I’m already up to 45K likes, but the real challenge is getting them diamonds, that’s where the hell it’s at! but there’s so much micromanaging of the small details! Dear god! you’ve got to keep track of a lot of bullshit for a long time and mimic what others are doing! but I am making a name for myself, which is… Great I suppose, all i have to do is keep my nose to the grind stone and burn that fucking data! that’s great if I had a fucking job that payed regularly, but for the most part, I just make pennies on the dollar and i can’t even get game play footage anymore because I fucking gave my second ps3 away like a fucking dumb ass! Because you want to know what’s a great idea to follow through on!? Every single fucking thing I’ve ever done in my fucking god damned life because what the fuck!? What the fuck!? Seriously, I’m asking you!
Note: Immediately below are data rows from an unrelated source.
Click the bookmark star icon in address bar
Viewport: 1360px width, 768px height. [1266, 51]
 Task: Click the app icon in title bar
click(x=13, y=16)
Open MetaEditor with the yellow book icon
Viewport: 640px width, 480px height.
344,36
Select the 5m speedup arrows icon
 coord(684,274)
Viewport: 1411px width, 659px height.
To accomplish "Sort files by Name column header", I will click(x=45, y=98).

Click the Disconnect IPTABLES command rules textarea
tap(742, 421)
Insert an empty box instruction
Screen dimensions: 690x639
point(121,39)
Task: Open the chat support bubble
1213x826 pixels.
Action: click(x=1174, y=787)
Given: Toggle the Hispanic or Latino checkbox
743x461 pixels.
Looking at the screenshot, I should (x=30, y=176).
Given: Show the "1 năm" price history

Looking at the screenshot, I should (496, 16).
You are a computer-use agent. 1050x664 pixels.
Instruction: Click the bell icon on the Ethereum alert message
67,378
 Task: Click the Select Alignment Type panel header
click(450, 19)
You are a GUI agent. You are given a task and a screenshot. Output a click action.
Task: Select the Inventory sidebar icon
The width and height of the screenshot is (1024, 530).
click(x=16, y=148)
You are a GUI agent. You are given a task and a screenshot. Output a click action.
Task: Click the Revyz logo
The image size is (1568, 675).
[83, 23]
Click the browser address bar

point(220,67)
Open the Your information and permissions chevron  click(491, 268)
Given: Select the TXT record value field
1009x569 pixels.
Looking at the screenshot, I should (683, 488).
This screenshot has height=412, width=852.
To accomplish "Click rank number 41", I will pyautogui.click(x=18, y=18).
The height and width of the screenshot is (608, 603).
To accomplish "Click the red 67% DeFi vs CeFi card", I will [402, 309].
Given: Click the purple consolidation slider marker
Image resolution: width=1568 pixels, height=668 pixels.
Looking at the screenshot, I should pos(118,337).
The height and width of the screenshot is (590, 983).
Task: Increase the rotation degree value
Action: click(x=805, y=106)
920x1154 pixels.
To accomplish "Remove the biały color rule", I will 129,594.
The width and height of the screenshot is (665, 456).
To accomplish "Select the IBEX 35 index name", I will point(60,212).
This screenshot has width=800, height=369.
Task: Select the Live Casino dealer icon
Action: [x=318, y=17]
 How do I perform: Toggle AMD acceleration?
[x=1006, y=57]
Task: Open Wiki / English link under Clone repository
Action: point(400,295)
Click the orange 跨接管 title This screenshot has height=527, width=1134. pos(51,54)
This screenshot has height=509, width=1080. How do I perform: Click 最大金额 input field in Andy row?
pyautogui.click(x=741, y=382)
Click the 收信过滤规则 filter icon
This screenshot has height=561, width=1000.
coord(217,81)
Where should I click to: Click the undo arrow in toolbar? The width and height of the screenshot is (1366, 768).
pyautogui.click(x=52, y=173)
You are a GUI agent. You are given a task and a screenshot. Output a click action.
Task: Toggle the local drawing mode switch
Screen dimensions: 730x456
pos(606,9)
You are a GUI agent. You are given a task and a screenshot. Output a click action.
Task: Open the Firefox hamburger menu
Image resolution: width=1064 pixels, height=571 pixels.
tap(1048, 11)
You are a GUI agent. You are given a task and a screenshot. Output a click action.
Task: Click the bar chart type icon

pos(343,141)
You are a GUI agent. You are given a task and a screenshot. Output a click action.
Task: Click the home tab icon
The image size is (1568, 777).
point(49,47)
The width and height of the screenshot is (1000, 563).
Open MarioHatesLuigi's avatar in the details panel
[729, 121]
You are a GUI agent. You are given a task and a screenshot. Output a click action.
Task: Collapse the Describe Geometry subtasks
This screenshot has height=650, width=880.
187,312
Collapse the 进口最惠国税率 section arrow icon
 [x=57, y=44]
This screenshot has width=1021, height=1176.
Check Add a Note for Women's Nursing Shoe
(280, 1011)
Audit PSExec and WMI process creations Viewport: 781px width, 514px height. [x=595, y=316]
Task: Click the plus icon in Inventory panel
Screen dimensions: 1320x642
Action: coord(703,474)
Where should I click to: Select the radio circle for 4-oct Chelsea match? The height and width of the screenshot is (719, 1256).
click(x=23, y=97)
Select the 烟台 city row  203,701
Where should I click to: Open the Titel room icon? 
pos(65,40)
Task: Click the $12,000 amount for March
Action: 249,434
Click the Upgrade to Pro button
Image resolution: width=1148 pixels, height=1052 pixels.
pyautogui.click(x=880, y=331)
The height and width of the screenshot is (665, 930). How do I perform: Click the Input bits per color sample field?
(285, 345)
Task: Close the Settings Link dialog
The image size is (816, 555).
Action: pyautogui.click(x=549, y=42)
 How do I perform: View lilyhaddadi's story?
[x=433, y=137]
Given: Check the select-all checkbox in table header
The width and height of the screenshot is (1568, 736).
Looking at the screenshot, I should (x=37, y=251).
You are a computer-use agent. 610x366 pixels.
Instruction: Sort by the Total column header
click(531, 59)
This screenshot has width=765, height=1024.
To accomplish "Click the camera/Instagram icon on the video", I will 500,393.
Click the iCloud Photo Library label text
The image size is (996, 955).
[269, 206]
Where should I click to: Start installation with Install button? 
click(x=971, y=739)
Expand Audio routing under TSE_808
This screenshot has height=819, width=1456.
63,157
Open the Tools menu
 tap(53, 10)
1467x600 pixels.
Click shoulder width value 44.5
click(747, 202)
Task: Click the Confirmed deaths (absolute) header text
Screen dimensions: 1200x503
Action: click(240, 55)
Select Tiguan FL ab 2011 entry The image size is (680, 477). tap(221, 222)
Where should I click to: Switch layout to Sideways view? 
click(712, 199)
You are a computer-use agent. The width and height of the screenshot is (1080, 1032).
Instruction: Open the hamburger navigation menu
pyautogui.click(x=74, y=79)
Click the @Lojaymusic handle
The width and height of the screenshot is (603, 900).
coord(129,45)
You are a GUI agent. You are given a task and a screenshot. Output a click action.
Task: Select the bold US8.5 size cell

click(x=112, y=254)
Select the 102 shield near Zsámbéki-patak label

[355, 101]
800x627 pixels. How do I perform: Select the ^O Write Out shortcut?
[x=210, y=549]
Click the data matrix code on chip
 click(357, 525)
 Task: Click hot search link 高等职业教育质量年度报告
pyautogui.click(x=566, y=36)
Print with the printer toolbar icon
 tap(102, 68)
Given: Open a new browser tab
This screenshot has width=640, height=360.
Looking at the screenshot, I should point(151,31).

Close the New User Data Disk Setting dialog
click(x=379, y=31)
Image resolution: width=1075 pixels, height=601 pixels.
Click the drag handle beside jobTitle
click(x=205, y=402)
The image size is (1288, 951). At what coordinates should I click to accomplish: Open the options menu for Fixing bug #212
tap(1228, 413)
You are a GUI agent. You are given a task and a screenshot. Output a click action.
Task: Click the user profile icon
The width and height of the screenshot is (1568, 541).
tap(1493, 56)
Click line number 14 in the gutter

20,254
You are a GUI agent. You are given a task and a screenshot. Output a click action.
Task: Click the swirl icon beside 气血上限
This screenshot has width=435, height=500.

But than again, no one’s going to leave a comment because who the fuck cares about answering some basic fucking questions on a blog? Seriously, if people do answer, it’s usually some ass twat making a smart ass comment or bringing up the fucking past or anything like that! I’m just sick and tired of being treated like a fucking curiosity, like, “Oh, look Martha, there’s a monkey flinging poo!”
“Yes Reginold, how quaint!”

Are you fucking kidding me!? I feel like every time I get two steps ahead, some fucking dumb ass harasses me about Kimberlee ann Kelly! And I really don’t want to talk about her! I don’t! I’ve written all I could from every angle about the woman, and that name haunts me to no end!

The Curse of Kim decides and deems that I’m not ready for even the stupidest of interactions because some ass twat on the net has fucked me over. When did I get so fucking ridiculous!? Did I really think this fucking plan of mine was going to work out!? Did i!?

god fucking damn it I’m so pissed about a bunch of things that don’t make any sense, and for the first time in a long time, I’m venting my frustrations because I can barely hold a fucking thought of action for long enough time before fucking off, and hoping to god someone else holds my fucking hand, because what the fucking hell else am i going to do with my fucking time!?

I could go insane, yeah, that’d work wonders, and prove my grandparents right about their intonation that I need to be S.E.D. from the age of fucking FIVE YEARS OLD BECAUSE I WAS TALKING LIKE THE OTHER KIDS MY FUCKING AGE! God fucking damn it! I’m raging right the fuck now because my life is an eternally revolving door of fucking bad luck! Whoopi!

Um…. What was I talking about again? I forget… today I had some pizza and walked home, so it was a pretty great day!